(Element and text location data)
┌────────

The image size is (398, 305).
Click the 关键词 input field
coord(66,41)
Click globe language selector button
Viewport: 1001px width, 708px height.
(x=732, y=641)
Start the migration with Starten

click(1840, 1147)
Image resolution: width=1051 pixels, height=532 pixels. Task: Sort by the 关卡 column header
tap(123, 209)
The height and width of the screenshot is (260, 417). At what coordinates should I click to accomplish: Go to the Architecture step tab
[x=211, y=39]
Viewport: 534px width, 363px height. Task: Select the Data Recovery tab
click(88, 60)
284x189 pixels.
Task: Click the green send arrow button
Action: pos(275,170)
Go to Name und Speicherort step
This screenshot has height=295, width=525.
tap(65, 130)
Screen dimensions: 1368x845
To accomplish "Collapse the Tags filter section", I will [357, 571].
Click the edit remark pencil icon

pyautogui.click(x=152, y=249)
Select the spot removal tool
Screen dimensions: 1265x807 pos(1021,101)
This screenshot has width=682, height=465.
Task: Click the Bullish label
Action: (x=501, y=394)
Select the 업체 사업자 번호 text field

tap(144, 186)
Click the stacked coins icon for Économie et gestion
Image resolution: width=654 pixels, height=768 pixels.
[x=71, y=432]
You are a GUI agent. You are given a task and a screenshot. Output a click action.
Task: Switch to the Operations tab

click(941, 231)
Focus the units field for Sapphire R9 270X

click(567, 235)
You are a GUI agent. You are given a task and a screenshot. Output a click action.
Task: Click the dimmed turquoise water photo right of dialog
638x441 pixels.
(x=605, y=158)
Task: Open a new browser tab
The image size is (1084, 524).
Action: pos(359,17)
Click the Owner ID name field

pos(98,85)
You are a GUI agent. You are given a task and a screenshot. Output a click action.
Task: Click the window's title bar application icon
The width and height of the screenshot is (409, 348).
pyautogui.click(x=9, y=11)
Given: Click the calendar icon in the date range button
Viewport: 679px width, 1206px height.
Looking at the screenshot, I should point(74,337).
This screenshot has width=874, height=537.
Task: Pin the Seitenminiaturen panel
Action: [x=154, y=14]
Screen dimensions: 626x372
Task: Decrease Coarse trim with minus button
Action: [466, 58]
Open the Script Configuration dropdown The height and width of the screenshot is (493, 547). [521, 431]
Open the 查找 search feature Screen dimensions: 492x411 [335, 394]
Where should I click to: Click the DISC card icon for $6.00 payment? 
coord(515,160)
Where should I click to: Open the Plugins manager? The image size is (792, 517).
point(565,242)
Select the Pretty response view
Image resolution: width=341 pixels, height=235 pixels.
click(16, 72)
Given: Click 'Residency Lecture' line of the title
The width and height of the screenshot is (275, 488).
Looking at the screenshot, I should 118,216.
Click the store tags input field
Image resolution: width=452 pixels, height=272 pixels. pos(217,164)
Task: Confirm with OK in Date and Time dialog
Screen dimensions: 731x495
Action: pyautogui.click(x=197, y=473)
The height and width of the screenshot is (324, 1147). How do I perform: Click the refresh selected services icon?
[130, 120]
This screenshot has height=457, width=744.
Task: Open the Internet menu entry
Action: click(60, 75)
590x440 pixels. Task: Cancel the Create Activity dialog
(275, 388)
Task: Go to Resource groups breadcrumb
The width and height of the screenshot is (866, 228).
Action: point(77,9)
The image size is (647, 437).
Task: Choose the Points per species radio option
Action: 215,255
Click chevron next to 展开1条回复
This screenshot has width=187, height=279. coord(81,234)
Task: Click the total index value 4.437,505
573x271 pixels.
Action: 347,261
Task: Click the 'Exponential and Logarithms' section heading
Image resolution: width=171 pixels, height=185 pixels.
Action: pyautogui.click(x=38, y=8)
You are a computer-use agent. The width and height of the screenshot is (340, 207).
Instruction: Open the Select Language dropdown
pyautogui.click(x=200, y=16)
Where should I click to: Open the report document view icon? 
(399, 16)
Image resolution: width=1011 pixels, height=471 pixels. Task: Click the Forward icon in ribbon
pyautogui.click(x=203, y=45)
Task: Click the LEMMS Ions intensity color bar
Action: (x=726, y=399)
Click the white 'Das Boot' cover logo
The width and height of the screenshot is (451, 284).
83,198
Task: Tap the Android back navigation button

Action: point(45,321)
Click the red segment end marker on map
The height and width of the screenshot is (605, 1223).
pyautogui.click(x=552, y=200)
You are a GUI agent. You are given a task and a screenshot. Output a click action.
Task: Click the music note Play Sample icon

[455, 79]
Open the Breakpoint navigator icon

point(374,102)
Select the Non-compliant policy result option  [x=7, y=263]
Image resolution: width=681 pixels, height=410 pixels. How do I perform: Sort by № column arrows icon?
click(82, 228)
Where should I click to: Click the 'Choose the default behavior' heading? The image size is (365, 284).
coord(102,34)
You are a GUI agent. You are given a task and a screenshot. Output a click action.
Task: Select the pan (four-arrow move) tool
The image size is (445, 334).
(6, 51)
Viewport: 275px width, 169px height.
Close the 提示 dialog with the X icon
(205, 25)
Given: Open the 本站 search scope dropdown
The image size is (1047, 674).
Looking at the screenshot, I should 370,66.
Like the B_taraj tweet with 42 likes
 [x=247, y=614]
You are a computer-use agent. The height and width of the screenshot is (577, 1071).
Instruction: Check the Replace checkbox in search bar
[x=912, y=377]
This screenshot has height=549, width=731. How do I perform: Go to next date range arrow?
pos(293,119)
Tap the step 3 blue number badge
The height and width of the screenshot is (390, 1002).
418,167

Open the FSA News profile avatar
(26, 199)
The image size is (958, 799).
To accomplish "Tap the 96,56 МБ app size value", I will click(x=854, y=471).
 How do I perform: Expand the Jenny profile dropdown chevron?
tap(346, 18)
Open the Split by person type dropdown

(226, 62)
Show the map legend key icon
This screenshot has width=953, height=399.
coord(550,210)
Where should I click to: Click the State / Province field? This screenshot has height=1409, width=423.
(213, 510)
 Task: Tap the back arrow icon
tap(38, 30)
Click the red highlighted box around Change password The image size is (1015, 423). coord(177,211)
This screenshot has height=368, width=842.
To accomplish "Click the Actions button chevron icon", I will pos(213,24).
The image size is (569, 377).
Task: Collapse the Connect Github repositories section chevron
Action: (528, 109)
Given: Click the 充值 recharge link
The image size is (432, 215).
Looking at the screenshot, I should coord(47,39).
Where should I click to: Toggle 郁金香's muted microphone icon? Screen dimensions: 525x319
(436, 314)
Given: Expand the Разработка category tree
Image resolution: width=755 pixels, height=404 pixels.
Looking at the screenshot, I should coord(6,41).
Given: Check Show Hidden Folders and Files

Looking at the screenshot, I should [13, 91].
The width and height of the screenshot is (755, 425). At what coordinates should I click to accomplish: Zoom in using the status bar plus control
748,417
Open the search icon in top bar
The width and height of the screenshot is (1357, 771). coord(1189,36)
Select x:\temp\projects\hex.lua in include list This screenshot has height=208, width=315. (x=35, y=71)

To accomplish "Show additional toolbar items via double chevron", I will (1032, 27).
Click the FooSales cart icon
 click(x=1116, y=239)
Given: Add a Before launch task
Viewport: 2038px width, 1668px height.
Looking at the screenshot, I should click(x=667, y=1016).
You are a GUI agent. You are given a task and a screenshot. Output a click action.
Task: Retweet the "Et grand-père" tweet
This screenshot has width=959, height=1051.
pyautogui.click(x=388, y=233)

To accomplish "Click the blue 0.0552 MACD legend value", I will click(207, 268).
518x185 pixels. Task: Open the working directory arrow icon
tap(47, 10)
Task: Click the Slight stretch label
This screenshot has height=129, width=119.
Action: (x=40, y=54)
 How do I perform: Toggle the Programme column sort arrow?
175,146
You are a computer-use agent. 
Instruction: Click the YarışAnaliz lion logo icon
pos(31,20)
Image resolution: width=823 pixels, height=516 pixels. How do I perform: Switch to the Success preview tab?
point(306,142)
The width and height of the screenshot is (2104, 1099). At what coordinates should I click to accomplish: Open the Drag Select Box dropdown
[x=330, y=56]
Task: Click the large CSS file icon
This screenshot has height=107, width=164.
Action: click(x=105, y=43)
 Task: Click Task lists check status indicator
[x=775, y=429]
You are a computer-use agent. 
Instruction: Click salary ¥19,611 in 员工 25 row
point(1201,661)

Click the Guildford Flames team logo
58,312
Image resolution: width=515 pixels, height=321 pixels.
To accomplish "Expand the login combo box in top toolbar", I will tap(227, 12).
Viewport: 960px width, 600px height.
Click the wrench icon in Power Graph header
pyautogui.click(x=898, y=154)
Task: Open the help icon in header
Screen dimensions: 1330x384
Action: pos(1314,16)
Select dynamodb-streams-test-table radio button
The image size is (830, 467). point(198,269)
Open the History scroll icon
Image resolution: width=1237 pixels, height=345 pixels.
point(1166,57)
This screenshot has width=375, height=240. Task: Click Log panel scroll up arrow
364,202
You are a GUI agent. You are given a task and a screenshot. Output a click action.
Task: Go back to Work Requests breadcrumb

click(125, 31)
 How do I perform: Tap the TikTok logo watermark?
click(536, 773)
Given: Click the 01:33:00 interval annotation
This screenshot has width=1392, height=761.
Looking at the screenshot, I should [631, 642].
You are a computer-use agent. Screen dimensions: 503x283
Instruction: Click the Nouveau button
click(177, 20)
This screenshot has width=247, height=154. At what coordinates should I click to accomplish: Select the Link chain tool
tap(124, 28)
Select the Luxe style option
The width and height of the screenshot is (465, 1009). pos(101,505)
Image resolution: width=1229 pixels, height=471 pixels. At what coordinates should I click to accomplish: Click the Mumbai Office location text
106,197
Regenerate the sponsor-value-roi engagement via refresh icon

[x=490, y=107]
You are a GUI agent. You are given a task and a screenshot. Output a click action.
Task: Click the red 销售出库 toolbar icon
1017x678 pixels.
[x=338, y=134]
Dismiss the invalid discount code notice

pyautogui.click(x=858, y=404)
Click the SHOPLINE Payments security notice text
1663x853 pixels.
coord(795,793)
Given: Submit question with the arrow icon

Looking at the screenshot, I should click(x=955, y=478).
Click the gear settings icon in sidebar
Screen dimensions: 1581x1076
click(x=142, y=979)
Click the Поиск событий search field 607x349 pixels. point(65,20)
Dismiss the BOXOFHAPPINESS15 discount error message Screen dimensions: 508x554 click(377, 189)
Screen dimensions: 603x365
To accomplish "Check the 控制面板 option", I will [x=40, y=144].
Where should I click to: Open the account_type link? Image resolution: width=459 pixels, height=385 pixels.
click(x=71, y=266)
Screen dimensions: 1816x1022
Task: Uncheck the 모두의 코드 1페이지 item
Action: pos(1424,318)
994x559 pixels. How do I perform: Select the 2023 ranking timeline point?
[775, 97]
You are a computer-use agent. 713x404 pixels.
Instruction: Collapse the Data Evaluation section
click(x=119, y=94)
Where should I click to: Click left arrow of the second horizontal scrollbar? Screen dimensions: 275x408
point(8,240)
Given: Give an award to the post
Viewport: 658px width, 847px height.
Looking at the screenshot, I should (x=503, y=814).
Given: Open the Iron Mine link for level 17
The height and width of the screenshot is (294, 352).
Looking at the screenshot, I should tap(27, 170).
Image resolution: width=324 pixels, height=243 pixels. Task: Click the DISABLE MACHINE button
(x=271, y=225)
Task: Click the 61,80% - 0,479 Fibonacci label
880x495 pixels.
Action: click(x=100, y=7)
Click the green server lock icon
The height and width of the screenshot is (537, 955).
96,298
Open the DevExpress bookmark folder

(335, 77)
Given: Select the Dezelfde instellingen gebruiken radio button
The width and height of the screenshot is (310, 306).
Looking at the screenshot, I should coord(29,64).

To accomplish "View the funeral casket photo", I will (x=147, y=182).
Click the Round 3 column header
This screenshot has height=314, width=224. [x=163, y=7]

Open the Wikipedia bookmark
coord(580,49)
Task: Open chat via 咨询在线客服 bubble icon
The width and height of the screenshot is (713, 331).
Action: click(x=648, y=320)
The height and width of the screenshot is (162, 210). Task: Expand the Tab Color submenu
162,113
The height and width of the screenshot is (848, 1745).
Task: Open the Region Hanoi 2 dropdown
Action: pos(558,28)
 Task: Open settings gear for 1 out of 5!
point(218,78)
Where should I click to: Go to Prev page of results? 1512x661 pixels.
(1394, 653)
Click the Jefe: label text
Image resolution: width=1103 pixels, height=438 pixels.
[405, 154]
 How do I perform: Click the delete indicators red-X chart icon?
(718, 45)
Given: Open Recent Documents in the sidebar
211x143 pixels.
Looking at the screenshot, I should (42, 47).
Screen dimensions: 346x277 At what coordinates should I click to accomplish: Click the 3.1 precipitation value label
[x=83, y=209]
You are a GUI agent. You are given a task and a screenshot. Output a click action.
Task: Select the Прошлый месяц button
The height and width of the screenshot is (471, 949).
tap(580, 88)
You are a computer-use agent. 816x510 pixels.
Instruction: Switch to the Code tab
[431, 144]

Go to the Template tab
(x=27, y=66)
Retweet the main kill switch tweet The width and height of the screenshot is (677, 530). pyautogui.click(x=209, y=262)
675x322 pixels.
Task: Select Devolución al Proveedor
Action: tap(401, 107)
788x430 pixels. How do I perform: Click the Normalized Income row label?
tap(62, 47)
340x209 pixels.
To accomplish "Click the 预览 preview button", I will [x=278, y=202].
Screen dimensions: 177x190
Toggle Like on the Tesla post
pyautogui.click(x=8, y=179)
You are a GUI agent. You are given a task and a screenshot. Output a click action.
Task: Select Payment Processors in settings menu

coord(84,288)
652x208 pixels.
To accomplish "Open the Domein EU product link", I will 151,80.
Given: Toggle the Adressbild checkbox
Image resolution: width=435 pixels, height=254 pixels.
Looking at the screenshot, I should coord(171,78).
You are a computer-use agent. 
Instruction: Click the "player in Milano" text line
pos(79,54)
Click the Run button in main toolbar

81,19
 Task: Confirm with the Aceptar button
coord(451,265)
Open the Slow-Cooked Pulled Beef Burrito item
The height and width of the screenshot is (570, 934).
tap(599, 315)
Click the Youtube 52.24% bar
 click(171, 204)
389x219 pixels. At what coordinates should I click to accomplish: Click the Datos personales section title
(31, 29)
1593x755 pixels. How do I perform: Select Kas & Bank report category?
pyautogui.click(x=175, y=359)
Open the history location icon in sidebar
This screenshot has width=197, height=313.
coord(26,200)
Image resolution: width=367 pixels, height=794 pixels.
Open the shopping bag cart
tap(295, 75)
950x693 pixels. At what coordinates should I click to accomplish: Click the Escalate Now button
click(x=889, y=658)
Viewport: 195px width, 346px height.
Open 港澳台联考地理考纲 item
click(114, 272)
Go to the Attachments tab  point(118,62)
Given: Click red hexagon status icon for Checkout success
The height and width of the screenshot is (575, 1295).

└────────

* Exercise task *
How many lines in the entries above contain the string "Collapse"? Reply with the number alone.

* Solution to the exercise *
3